Il y a quelques temps, j’ai été interviewée par deux étudiantes en cinéma qui réalisaient un court-métrage sur les rêves, ceux qu’on a enfant, ceux qu’on a adulte, et ce qui se passe entre les deux. J’avais un trac monstre, déjà parce que je ne suis pas née pour passer devant une caméra, ça, c’est sûr, et parce que c’est intime, les rêves, c’est difficile d’en parler. Mais j’ai eu envie de le faire, parce que s’il y a bien que cette année m’a apprise, c’est que mes rêves font partie de qui je suis. Alors j’avais envie de sortir de ma zone de confort pour aller à la rencontre de mes rêves.

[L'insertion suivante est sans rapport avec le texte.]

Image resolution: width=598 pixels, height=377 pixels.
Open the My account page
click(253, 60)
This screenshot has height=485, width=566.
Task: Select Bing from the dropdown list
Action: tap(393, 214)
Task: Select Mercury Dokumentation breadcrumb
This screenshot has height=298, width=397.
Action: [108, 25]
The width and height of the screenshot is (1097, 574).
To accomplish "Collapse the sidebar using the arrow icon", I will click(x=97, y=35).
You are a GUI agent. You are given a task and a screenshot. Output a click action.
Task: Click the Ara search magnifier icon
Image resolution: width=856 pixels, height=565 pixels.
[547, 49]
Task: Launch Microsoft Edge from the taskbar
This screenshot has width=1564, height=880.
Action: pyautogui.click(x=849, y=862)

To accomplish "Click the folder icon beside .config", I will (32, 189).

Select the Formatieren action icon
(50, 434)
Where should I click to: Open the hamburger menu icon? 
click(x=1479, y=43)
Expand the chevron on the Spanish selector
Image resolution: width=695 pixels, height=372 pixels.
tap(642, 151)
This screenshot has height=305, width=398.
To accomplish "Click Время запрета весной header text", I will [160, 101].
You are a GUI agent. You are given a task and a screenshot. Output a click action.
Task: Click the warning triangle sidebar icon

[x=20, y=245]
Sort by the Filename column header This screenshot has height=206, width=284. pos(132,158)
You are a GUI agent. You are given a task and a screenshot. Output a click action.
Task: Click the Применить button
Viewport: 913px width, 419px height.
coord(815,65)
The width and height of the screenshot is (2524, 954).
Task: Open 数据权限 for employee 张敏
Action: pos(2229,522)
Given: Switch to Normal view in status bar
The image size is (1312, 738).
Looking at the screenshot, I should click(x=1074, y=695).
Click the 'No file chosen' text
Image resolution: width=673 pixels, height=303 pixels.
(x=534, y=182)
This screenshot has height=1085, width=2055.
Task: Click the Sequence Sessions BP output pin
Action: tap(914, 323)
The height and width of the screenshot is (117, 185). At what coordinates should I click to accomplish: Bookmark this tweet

Cette année, j’ai compris mon rêve. Je lui ai donné l’opportunité de s’exprimer, de déployer ses ailes. J’ai arrêté d’être terre-à-terre, juste le temps de réaliser, de dire tout bas puis un peu plus fort : je rêve d’être écrivaine. Si on tait beaucoup nos rêves, c’est sûrement parce qu’une fois lâchés dans l’air, on se sent mis à nus, et surtout jugeable, pointable du doigt. Eh, vous avez vu, son rêve est stupide. Irréalisable. Pour qui elle se prend ? et dans dix, quinze, quarante ans : Eh, vous avez vu ? Quelle ratée, elle l’a pas réalisé, son rêve. Moi, j’ai l’impression que j’ai vraiment choisi un rêve impossible. Regardé avec les lunettes de la raison, il est soit prétentieux, soit naïf, il ne suffira pas de travailler dur pour y arriver, il faudra espérer beaucoup. Et peut-être qu’il ne se réalisera jamais.
Et ça me va.
Maintenant que vous connaissez mon rêve, et que mes proches le connaissent aussi, il perd un peu de son caractère sacré. Il est moins intouchable. Je suis plus vulnérable, parce que vous êtes plusieurs centaines, peut-être milliers, à pouvoir me pointer du doigt. Mais cette année m’a aussi appris qu’en plus d’avoir confiance en soi, on gagne vraiment beaucoup à avoir confiance en les autres. Dans mon entourage de belles personnes (et vous en faites partie, vu comme chaque crise existentielle ici me vaut une vague d’amour à chaque fois plus grande), avoir parlé de mon rêve ne m’a jamais valu que du soutien. Les rêves nous rendent fragiles et forts à la fois. Puis c’est comme le bonheur, ça ne perd pas en qualité, en puissance, quand on rêve on tient toujours ça contre son coeur, en parler ne fait que rendre tout ça un peu plus vrai. Un peu plus réel, un peu plus possible.
Moi, je suis quand même un peu un être de raison. Je connais des pessimistes, des optimistes, je me situe dans le milieu un peu tiède où mon cerveau analyse tout et tire des conclusions que mon cœur choisit sciemment d’ignorer. Ma devise en toute chose qui implique l’espérance : Il faut se préparer au pire, mais attendre le meilleur. Figurez-vous que ce mantra me fait du bien et me permet de rêver en toute sérénité. Je n’ai pas besoin qu’on me répète que la vie est dure et le monde cruel. Qui a besoin qu’on enfonce comme ça des portes ouvertes ? J’ai besoin de savoir qu’il est possible que tout n’aille pas comme je le souhaite, mais que ça ne m’empêche pas de souhaiter. Je suis infiniment plus chill depuis que cette philosophie m’accompagne.
Peut-être que mon rêve ne se réalisera jamais. C’est possible, et c’est même probable. Et ce n’est pas grave, au fond. Si je n’avais pas ce rêve, je n’aurais pas rencontré de nouvelles amies, écrit une nouvelle puis un roman, je n’aurais pas eu le courage de me rendre à des conférences d’auteurs et autrices, je n’aurais pas fait lire ce que j’écris à des dizaines de personnes et eu la force de lire leurs retours pour m’améliorer (et me rassurer). Au final, même si mon rêve ne se réalise jamais, j’aurai tellement appris d’avoir cru en lui — et en moi. On forme une belle équipe, lui un peu fou et perché, moi qui dois constamment me hisser sur la pointe des pieds pour être à sa hauteur.
Mon rêve me grandit. C’est tout ce qui compte, n’est-ce pas ?
Je vous souhaite un très joyeux Noël. C’est un peu un rêve aussi, Noël, vous ne trouvez pas ? Moi, je fête le solstice, les jours qui s’allongent, et je garde au creux de moi l’espoir rassurant que bien qu’il ne fasse que commencer, l’hiver finira bien par se terminer. Et qu’on en ressortira grandi·es.
Je vous embrasse, vous dis à bientôt. Et merci.